The golf business, however, has struggled in recent years. According to the National Golf Federation, 24.1 million people played at least one round of golf in 2015, a slight drop from 24.7 million in the two previous years. The U.S. currently has about 15,372 golf courses, down from a peak of 16,052.

"I totally understand the perception of golf as a wealthy sport," said Bill Sells, a spokesman for PHIT America, which lobbied for the legislation, adding that most golf rounds are played on public courses at an average per round cost of $37. "Tell me, is that wealthy man's sport?"

Support for PHIT, which was first proposed in 2006, is growing in Congress, where it currently has more than 80 co-sponsors among both Democrats and Republicans. The bill would also benefit other sports such as bowling and could be applied to fees that parents pay for their children to participate in athletics.

The benefit couldn't be used to subsidize dues at private organizations such as country clubs or for clothing like golf shirts or yoga pants. It also would be capped at $250 per item.

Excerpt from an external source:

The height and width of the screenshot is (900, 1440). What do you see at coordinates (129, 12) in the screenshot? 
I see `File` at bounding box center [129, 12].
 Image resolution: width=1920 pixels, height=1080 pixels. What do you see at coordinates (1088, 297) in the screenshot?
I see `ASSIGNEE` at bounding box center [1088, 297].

According to the TPC's Zaretsky, it isn't clear how many golfers and other sports enthusiasts would reap the benefits that PHIT would offer because only about four in 10 workers have access to Health Savings Accounts (HSAs), which tend to benefit wealthier workers more than those with lower wages. She also noted that many people who buy athletic equipment and gym memberships wind up not using them.

She argues that there are better ways to encourage Americans to lead healthier lifestyles such as making sure that physical education programs in schools are adequately funded. Changing the tax code will only add to its complexity, she said, adding, "It will give people with more resources the opportunity to game the system more than they need to be able to game it."